Set down a word-for-word copy of the data below, limited to the lines from the first through the line with "Create a free account (201, 1296)".

Stored data
▬▬▬▬▬▬

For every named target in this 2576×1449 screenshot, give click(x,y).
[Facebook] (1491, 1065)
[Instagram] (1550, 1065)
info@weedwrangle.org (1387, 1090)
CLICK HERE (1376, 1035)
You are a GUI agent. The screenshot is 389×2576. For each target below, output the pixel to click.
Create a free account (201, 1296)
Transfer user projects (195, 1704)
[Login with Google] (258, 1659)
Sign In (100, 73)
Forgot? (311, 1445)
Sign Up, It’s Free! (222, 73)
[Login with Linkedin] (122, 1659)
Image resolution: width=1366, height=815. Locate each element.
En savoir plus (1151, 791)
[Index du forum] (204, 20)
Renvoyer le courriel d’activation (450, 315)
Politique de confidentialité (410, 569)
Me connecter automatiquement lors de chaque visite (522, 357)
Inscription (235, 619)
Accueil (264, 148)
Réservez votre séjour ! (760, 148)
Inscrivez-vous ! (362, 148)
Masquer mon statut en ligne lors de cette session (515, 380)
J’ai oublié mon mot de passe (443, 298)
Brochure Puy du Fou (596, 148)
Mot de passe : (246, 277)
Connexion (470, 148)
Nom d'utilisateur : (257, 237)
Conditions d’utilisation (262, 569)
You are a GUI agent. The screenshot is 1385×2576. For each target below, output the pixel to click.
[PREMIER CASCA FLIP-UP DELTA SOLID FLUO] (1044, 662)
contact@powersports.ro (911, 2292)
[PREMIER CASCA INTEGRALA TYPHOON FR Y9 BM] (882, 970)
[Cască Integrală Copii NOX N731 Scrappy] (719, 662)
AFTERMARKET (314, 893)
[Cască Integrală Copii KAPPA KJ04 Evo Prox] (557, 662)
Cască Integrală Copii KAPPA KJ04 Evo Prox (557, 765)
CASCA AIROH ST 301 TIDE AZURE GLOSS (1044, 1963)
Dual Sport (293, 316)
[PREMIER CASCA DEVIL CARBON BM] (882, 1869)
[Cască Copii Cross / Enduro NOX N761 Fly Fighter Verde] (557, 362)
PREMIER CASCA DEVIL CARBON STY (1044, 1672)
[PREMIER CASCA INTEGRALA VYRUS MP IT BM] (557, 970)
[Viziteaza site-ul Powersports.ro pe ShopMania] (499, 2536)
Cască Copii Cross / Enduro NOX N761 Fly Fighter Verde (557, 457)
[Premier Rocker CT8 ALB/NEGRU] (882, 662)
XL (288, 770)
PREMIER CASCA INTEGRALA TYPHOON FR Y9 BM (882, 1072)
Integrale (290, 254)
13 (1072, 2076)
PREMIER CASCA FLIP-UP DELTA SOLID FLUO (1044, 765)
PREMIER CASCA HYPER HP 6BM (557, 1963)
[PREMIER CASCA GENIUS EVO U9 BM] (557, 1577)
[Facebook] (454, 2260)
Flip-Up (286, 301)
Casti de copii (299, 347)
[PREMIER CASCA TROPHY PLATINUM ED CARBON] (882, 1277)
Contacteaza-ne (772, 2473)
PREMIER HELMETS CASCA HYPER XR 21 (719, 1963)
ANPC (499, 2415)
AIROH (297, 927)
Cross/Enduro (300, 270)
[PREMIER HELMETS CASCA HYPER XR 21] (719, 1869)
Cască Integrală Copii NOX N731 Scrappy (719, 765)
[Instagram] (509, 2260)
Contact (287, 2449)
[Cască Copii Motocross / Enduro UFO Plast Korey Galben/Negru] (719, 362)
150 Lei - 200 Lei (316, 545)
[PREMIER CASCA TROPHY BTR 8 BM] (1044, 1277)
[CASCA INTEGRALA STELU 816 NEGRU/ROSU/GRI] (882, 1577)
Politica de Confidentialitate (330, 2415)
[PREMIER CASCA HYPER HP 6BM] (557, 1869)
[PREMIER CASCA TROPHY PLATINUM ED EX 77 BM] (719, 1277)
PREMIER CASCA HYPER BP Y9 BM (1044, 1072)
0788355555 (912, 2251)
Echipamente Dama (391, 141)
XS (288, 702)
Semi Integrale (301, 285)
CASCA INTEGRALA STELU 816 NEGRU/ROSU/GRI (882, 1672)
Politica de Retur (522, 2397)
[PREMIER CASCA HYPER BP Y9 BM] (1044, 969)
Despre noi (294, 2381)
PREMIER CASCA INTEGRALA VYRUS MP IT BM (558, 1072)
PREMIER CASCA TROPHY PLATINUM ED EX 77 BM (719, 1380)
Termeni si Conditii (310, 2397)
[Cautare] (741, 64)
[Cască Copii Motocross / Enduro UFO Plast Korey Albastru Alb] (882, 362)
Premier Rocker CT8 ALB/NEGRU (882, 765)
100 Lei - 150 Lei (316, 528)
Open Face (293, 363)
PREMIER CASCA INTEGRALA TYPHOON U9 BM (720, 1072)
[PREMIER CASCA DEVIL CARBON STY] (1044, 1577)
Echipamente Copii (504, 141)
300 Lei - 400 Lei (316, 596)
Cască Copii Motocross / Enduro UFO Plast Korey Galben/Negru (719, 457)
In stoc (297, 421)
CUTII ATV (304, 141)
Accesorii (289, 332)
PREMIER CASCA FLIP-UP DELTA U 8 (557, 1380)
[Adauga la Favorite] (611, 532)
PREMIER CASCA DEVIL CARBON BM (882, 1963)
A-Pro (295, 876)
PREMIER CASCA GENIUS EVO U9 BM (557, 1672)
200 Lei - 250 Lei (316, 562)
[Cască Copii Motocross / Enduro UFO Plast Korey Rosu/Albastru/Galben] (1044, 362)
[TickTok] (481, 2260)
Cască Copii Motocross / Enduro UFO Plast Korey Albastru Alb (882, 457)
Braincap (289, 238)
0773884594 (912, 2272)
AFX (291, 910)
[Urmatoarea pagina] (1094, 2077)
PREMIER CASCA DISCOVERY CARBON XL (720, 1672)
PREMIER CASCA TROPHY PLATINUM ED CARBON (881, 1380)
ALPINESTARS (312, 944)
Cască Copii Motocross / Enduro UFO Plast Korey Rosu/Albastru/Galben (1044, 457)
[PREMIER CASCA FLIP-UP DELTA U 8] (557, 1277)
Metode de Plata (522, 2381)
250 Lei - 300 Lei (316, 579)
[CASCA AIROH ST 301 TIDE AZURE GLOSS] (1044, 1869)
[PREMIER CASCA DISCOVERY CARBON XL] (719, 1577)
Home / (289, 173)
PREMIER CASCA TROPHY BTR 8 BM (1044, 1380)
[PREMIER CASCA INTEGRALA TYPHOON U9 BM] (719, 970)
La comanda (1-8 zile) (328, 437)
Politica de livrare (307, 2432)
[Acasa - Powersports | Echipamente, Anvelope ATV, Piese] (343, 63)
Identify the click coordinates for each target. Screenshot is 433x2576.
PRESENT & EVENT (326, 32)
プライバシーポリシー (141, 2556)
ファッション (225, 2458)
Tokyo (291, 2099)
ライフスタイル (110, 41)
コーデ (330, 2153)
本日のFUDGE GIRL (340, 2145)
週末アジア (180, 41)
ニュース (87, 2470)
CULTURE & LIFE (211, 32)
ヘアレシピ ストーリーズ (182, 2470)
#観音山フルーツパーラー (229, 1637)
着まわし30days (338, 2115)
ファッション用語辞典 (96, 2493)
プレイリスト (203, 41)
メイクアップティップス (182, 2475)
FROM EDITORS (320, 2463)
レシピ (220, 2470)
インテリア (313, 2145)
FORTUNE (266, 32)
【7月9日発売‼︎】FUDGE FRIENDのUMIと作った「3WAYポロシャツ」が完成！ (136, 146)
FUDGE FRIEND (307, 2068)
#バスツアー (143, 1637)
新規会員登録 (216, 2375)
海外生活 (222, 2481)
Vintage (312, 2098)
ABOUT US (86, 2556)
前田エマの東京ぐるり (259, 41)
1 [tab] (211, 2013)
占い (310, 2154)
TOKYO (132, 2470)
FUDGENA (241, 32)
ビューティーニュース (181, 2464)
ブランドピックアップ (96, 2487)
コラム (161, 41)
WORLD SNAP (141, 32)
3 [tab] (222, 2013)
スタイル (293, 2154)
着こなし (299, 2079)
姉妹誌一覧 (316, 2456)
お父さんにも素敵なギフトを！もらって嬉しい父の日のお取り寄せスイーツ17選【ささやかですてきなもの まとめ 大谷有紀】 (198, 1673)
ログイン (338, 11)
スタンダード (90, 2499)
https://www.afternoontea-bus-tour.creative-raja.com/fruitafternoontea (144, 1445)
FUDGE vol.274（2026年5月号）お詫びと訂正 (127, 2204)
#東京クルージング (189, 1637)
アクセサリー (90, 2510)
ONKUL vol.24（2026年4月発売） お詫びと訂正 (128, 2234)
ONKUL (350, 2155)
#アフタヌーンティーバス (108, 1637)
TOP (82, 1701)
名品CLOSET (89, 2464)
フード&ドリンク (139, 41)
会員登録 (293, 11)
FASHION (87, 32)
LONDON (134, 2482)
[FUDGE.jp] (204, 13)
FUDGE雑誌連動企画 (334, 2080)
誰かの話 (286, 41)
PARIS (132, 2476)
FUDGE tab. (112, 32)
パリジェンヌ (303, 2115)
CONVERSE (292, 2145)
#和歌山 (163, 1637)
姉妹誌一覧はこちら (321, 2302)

▬▬▬▬▬▬

Output for this exercise
For every named target in this 2576×1449 screenshot, give click(x,y).
[Facebook] (1491, 1065)
[Instagram] (1550, 1065)
info@weedwrangle.org (1387, 1090)
CLICK HERE (1376, 1035)
You are a GUI agent. The screenshot is 389×2576. For each target below, output the pixel to click.
Create a free account (201, 1296)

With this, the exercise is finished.